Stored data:
□ □ □ □ □ □ □

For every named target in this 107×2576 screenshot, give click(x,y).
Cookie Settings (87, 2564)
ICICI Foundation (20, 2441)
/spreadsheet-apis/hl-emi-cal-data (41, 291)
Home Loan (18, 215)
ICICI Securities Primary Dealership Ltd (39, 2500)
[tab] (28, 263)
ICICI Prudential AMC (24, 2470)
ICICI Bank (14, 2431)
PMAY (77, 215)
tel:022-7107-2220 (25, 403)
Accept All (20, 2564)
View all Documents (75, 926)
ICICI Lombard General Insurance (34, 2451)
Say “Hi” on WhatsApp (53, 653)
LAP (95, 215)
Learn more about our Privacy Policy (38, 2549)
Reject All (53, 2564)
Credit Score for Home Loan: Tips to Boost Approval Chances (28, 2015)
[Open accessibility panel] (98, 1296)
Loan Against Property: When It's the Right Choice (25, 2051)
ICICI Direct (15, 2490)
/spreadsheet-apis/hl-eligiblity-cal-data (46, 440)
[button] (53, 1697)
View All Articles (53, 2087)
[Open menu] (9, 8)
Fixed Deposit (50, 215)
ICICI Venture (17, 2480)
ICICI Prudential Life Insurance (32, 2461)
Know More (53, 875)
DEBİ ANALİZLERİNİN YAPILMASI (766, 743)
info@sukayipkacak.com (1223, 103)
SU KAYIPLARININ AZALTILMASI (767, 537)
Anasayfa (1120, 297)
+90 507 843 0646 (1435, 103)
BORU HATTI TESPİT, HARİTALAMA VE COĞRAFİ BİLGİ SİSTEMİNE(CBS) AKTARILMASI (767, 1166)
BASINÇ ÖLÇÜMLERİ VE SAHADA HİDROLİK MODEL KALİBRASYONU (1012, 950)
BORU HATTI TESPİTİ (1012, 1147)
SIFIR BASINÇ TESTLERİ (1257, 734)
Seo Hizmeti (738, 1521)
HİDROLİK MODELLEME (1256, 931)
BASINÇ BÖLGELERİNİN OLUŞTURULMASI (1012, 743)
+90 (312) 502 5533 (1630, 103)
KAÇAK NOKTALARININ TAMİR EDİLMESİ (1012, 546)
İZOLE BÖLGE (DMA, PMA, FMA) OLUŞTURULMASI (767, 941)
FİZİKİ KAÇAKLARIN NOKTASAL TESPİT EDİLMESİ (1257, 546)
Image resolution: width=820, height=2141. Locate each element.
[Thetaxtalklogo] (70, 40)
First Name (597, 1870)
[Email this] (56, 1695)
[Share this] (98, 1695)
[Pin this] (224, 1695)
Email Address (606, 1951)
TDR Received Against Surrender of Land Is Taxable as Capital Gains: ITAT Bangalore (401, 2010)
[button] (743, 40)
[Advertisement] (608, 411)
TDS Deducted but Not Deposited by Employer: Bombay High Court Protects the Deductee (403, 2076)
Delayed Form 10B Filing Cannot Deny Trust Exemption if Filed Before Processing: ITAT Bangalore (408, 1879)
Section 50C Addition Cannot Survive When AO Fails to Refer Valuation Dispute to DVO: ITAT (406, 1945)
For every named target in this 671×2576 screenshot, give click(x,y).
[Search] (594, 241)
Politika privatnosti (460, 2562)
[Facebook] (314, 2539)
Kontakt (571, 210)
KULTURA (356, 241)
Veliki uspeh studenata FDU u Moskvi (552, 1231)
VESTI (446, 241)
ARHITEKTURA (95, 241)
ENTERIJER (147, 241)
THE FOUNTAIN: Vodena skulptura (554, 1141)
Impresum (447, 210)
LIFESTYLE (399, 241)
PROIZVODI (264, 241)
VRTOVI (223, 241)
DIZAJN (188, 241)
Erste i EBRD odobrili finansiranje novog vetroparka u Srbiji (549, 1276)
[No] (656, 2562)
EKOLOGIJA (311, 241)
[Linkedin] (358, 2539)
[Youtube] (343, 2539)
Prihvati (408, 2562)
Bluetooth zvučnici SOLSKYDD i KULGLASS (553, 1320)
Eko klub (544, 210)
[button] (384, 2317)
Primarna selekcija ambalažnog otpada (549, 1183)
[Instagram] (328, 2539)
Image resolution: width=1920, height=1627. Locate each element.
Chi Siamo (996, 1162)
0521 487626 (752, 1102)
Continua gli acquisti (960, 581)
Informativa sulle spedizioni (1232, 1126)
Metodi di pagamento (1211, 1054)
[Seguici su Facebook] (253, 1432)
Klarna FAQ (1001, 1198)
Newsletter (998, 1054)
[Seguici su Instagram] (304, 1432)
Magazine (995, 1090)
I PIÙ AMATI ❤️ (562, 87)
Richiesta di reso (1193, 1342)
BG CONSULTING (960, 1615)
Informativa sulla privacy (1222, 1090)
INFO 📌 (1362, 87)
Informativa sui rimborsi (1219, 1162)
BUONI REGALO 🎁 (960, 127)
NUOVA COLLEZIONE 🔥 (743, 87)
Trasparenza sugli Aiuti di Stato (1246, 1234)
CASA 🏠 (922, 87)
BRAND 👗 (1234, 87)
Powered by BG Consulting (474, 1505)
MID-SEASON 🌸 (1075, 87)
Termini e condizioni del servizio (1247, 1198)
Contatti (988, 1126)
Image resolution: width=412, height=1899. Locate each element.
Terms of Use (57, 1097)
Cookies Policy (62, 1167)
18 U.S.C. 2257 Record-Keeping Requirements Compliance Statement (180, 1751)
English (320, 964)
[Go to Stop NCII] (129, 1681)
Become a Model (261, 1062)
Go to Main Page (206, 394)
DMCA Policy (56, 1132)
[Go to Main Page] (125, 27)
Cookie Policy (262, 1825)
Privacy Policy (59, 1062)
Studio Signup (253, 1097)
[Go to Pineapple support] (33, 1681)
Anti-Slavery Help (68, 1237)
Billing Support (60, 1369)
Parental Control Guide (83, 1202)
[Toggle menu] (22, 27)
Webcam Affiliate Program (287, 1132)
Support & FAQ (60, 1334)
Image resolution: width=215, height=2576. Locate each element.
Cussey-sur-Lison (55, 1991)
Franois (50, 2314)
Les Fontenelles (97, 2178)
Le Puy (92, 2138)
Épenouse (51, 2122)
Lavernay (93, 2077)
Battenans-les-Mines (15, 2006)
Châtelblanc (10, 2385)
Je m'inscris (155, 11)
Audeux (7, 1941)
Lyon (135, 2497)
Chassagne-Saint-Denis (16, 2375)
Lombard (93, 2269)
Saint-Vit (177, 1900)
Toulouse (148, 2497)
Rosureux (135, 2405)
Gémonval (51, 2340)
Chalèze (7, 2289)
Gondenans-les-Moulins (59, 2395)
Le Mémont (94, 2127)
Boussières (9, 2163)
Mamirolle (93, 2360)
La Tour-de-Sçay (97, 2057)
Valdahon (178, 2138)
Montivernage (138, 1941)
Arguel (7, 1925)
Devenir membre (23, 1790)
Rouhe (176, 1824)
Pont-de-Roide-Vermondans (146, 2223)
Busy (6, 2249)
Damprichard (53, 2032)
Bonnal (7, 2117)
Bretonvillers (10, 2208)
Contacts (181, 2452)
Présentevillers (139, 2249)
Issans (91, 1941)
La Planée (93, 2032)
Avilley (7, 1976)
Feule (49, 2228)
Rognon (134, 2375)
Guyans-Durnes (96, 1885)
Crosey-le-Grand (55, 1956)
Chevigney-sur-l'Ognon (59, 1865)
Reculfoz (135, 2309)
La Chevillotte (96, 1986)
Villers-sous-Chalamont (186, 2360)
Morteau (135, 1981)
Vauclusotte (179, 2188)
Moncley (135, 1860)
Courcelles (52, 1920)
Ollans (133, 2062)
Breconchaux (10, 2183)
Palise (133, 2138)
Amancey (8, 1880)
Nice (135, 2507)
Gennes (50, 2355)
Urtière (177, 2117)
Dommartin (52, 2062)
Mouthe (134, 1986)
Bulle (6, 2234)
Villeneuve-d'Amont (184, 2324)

□ □ □ □ □ □ □

Task requirements:
Work through the data above and give the number of lines in which "Loan" appears; add nothing else.

Written solution:
3